> **Page extract**:
<<<<
Q I am 27 and have just returned from working abroad in the fashion industry. My parents have a retail shop unit in a poor location, but have given it to me at cheap rent. Sales are abysmal, as the footfall I need isn’t in the area. Do you think I can build up the business over time?

A It’s difficult to say without visiting the area and getting a feel for it. However, from the picture you paint there is a significant doubt in my mind as to whether you can ever create a successful business in this location. The other possibility is that, while it might be possible, it may take you years of running at a loss until you eventually achieve enough footfall.

There are so many contradictions when it comes to location. The general rule of thumb is that if you are in a primary location, life becomes a little easier as you have thousands of customers passing your door on a weekly basis, and your job is to persuade them to walk through your door.

Being located in a secondary location means that you will have to spend an awful amount of money attracting people to that location.
>>>>
> **Listed entries**:
<<<<
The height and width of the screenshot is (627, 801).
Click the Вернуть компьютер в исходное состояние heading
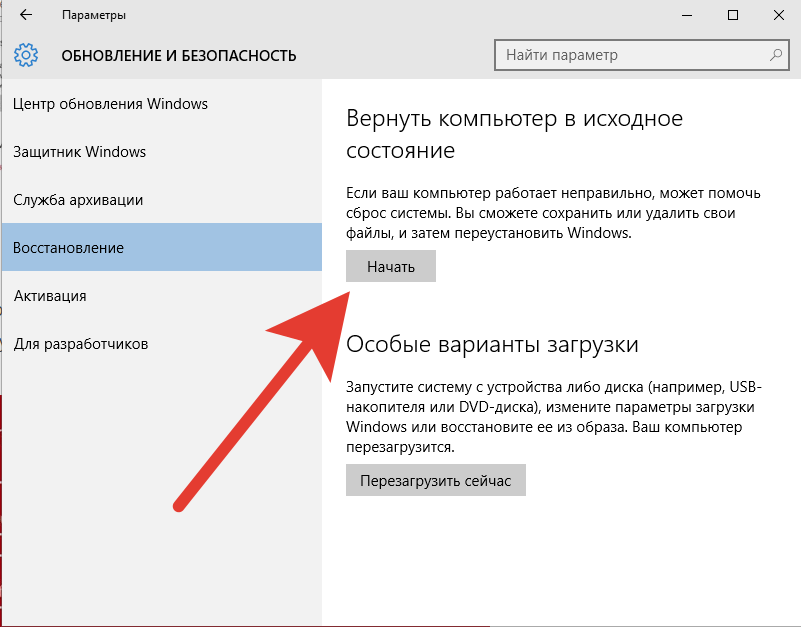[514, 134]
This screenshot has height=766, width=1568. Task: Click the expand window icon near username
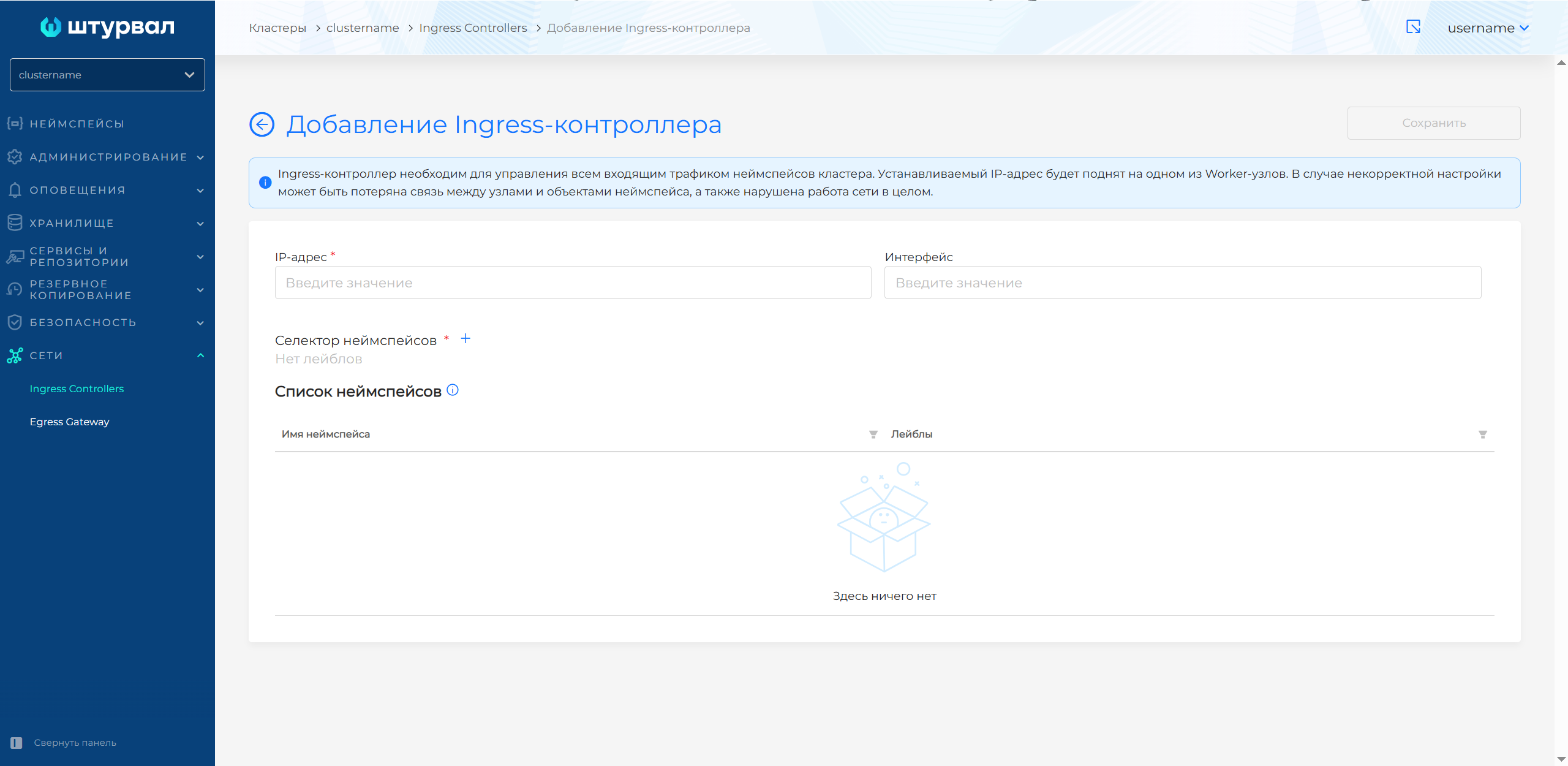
>>>>
<<<<
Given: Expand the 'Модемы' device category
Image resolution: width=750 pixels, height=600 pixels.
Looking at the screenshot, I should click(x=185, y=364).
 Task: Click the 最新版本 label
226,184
>>>>
<<<<
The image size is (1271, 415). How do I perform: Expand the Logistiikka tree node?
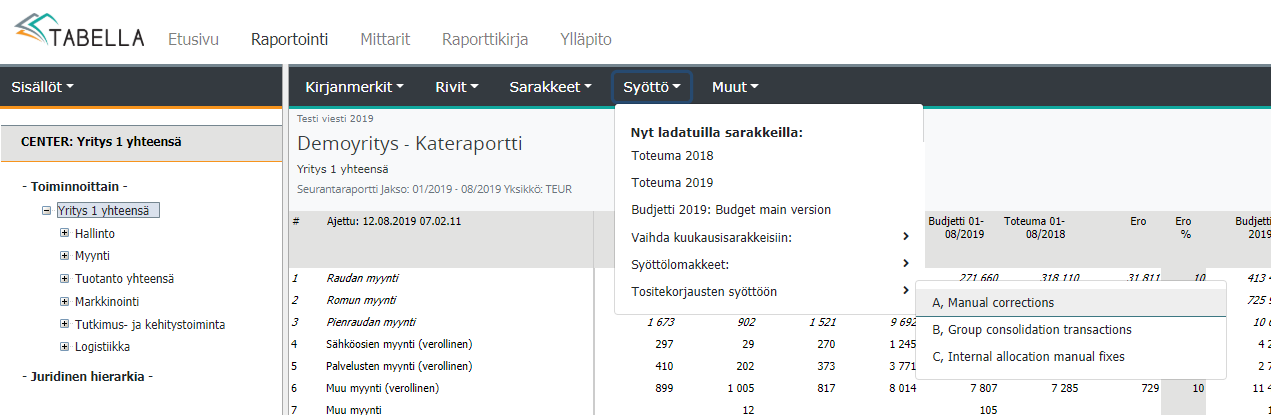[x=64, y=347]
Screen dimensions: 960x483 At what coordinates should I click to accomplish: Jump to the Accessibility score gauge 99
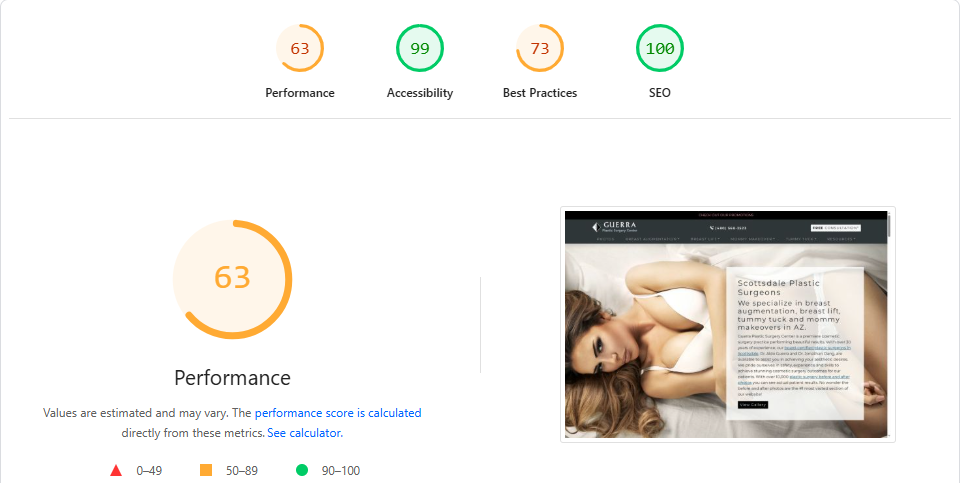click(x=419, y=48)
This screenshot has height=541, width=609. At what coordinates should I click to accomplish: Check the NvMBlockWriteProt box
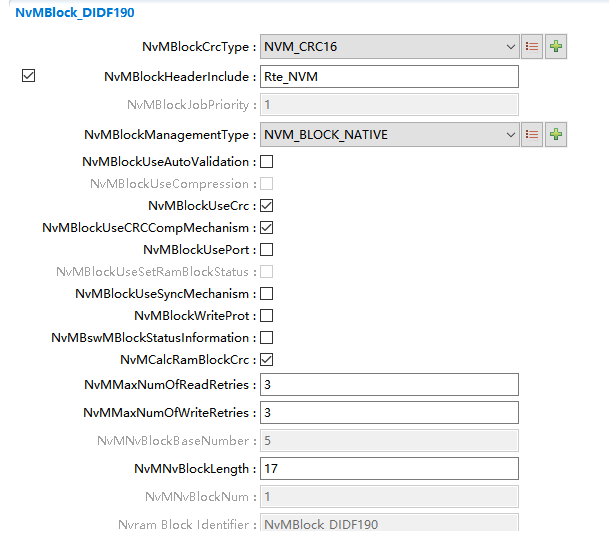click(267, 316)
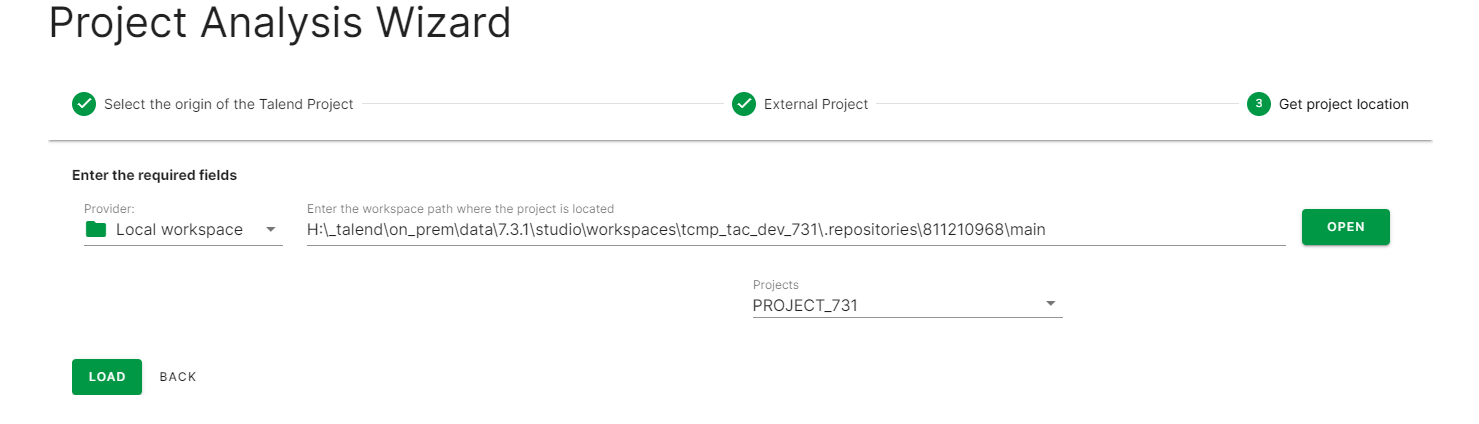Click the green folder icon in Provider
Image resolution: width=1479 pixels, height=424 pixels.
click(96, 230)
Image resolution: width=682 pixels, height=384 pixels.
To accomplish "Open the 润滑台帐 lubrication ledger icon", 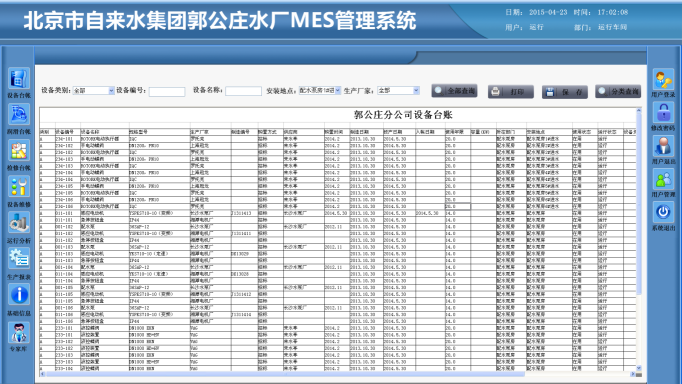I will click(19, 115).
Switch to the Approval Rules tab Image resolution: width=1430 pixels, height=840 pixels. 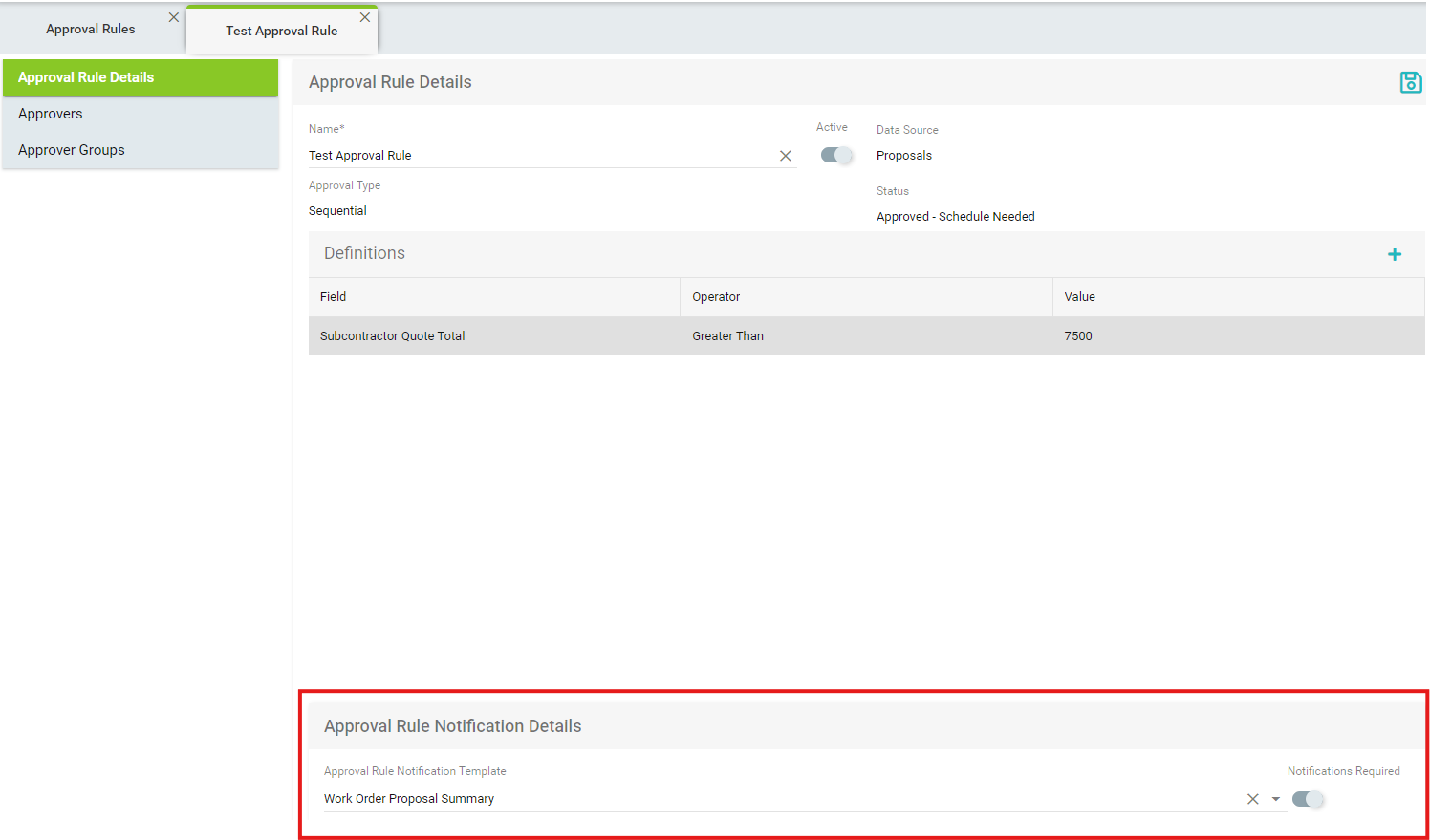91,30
>>>>
> **Objectives**:
A – In the shop location advice column, how old is the person asking the question?
B – Please list every adjective that comes directly before the word "location" in the shop location advice column.
C – Continue the shop location advice column from its final sentence, keeping the same advisory voice.

> **Expected outputs**:
A – 27

B – poor, primary, secondary

C –
There are plenty of examples of successful business in poor locations, but in many of these cases the owners have worked tirelessly over a long period to build the footfall, and they have a unique offer. If you are telling me that your fashion outlet has a range of brands that are in demand, and not available elsewhere, then I would probably say you have a fighting chance.

On the balance, however, it could also be a case that the lure of the cheaper rent will make it impossible for you to ever have a large business at this location. If I were in your shoes I would be siding with moving to a higher footfall location and paying a little more for rent. Your sales will be a multiple of what they are currently and you should be able to afford the higher outgoings.